Today’s high-res displays match print in clarity and contrast.
Today’s high-res displays match print in clarity and contrast.
Most computer users experience some level of digital eye strain, and for a small portion of the population, it can be quite severe — despite having no issues when reading printed books.
Worse yet, digital display use has been linked to negative health effects that can affect everyone — including those who don’t feel any immediate discomfort.
When luminance and contrast are properly adjusted, the only difference from reading a book is in the light emitted by displays.
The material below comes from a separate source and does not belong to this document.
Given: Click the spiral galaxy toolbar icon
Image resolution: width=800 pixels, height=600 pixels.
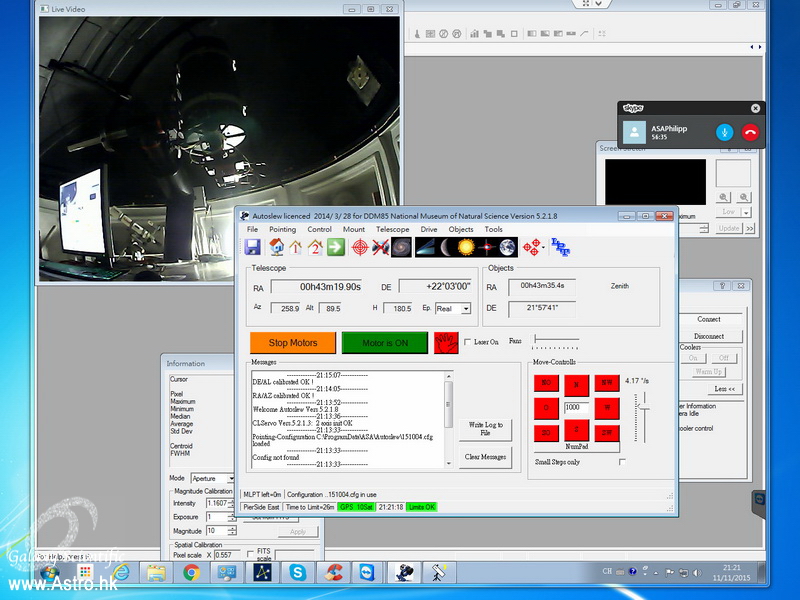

But that difference is significant — here's why:
Sunlight has a full, balanced spectrum that supports our biology. In contrast, regular screens emit light that lacks the vast majority of the spectrum, only focusing on wavelengths most crucial for color vision. So even if the display's light looks white, it’s not the same — and our bodies feel the difference.
Natural light emits a continuous spectrum shaped by the sun’s temperature. Its effects on the body — including the balance between stress and recovery — are naturally aligned with the time of day and your environment.
Standard LCD monitors use a blue LED paired with a phosphor that shifts some of the blue into orange. The result appears white, but it’s skewed — with too much blue, very little cyan, and none of the deep red or near-infrared light our bodies benefit from. Other LED or OLED displays use three narrow spikes for blue, green, and red, with little to no emission elsewhere in the spectrum.
This imbalance in LED lighting leads to several problems:
Tissue stress and fatigue, implicated in accelerating retinal aging and long-term eye issues.
Sleep disruption when screens are used in the final hours before bedtime.
Decline in clear visual focus on the display.
Poor color rendering when filters attempt to reduce the intense blue spike.
LED backlights are commonly controlled using pulse-width modulation, which rapidly turns the light on and off. OLED screens also blink between displayed image frames.
Although this flicker is usually invisible, it can still trigger a neural response in the retina and brain, causing eye strain, headaches, and fatigue. It can also disrupt eye movement control, reducing reading speed and visual precision.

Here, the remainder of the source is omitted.